**EXTRACTO DE PÁGINA**
<<<<

Todos
queremos más. Así dice una canción
popular que expresa el sentimiento
humano de mejora, de crecimiento, de ampliar
las posibilidades y recursos de
las personas. Se trata de una pretensión entendible, siempre y cuando ese “más” no vaya en detrimento de otros que
vean mermadas sus capacidades. Que el “más” de unos no sea el “menos” de
otros.
Como el
perro de Pavlov que salivaba no ya ante la contemplación de comida sino ante la simple presencia del
personal que se la servía, el comportamiento humano se estimula
ante la constatación material de
mejoras para él y también ante su simple promesa o anuncio. De ahí
lo peligroso que resulte
apalabrar en falso.
La
negociación fallida del proyecto de presupuestos en la Comunidad Autónoma Vasca
nos dejó encima de la mesa la inusitada pretensión de algunos grupos parlamentarios por
alimentar a colectivos sociales específicos
con recursos públicos directos.
Sin segregar ámbitos como el nivel de renta
y patrimonio de los posibles beneficiarios y sin tener en consideración
el impacto que tales políticas subvencionadoras
tendrían en el conjunto de las cuentas públicas.

>>>>

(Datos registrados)
<<<<

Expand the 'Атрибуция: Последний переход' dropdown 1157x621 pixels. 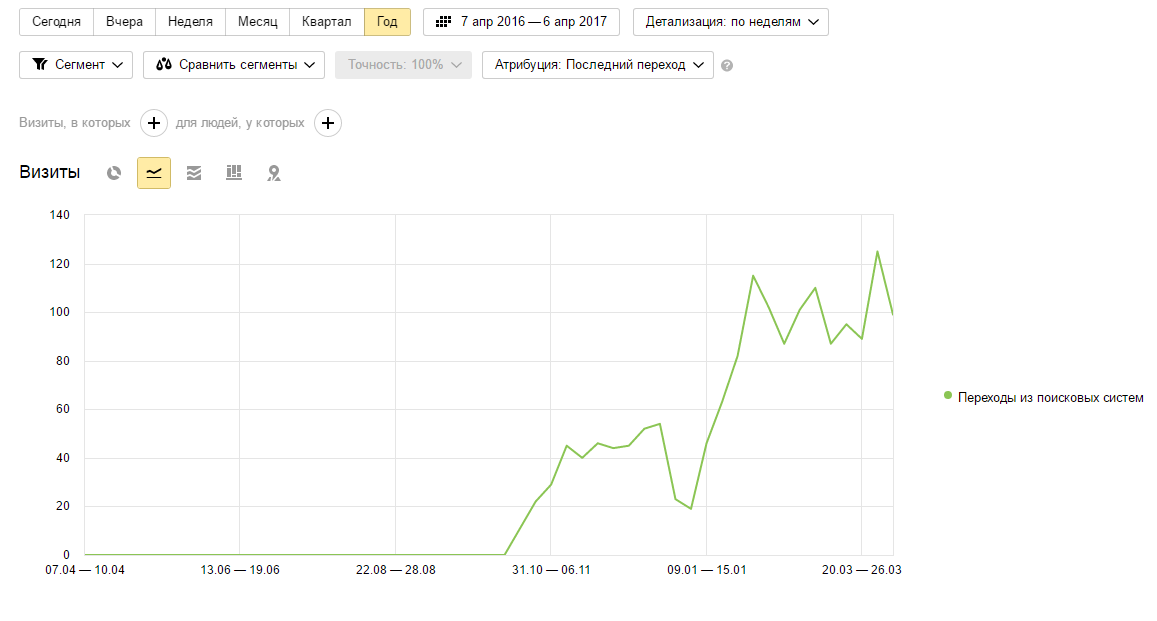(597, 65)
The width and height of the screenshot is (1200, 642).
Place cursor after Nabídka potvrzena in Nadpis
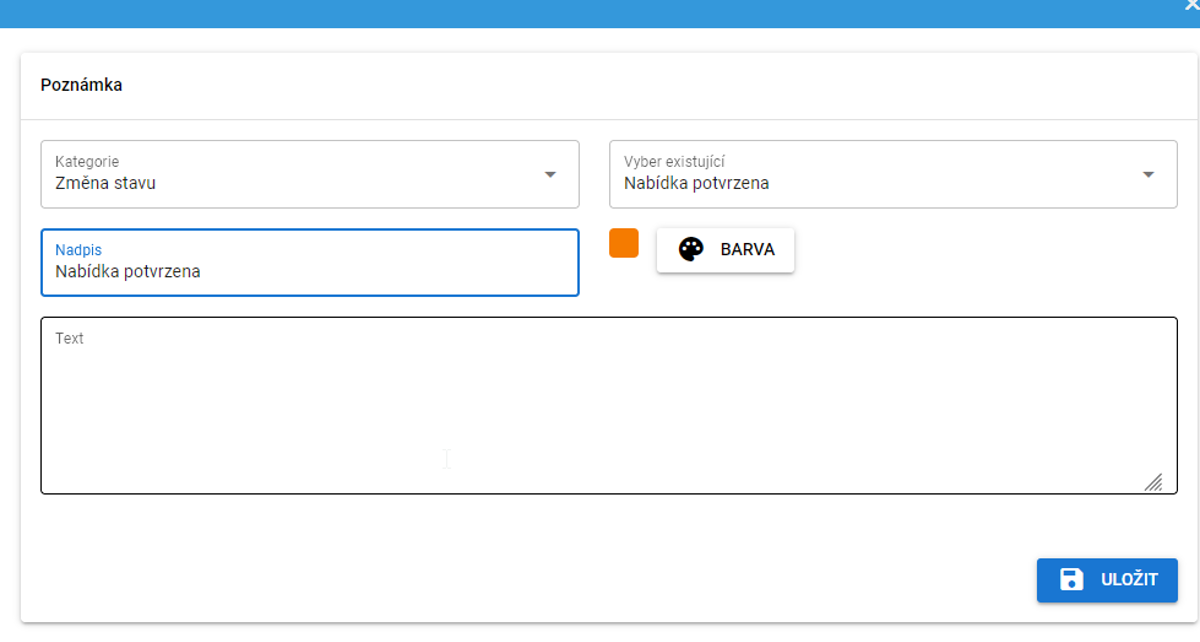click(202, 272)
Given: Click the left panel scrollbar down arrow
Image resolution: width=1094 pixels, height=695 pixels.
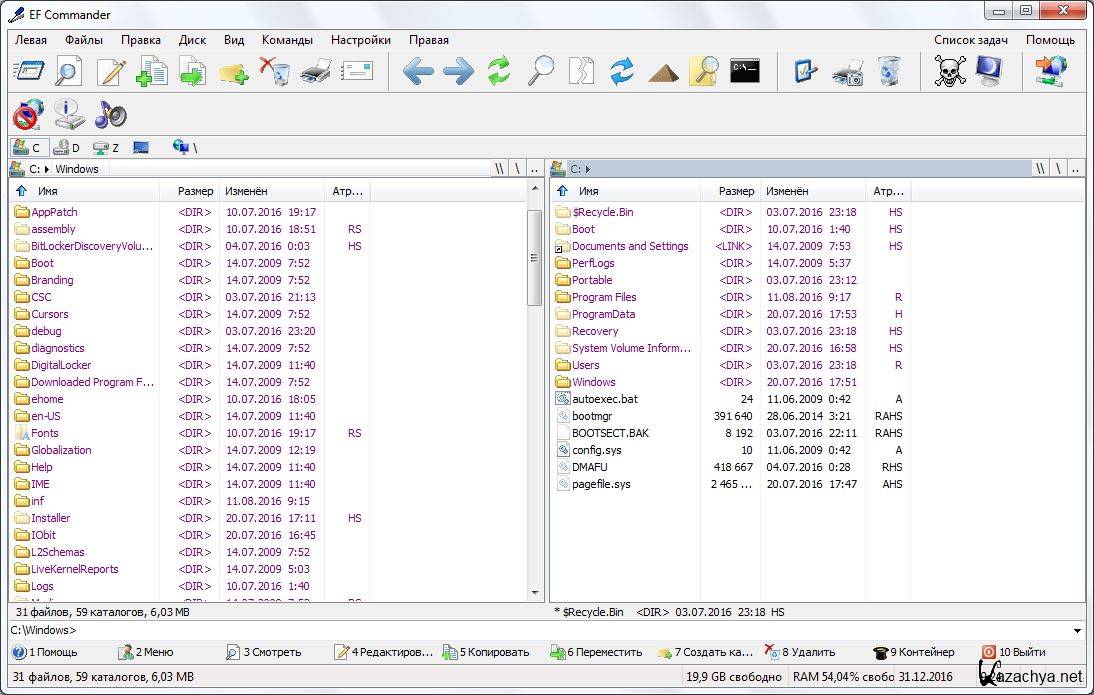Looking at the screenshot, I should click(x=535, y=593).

>>>>

**OBJETIVO**
Transcribe completo el texto sobre los presupuestos vascos, sin alterar ni una palabra ni un signo.

**TAREA COMPLETADA**
Todos
queremos más. Así dice una canción
popular que expresa el sentimiento
humano de mejora, de crecimiento, de ampliar
las posibilidades y recursos de
las personas. Se trata de una pretensión entendible, siempre y cuando ese “más” no vaya en detrimento de otros que
vean mermadas sus capacidades. Que el “más” de unos no sea el “menos” de
otros.
Como el
perro de Pavlov que salivaba no ya ante la contemplación de comida sino ante la simple presencia del
personal que se la servía, el comportamiento humano se estimula
ante la constatación material de
mejoras para él y también ante su simple promesa o anuncio. De ahí
lo peligroso que resulte
apalabrar en falso.
La
negociación fallida del proyecto de presupuestos en la Comunidad Autónoma Vasca
nos dejó encima de la mesa la inusitada pretensión de algunos grupos parlamentarios por
alimentar a colectivos sociales específicos
con recursos públicos directos.
Sin segregar ámbitos como el nivel de renta
y patrimonio de los posibles beneficiarios y sin tener en consideración
el impacto que tales políticas subvencionadoras
tendrían en el conjunto de las cuentas públicas.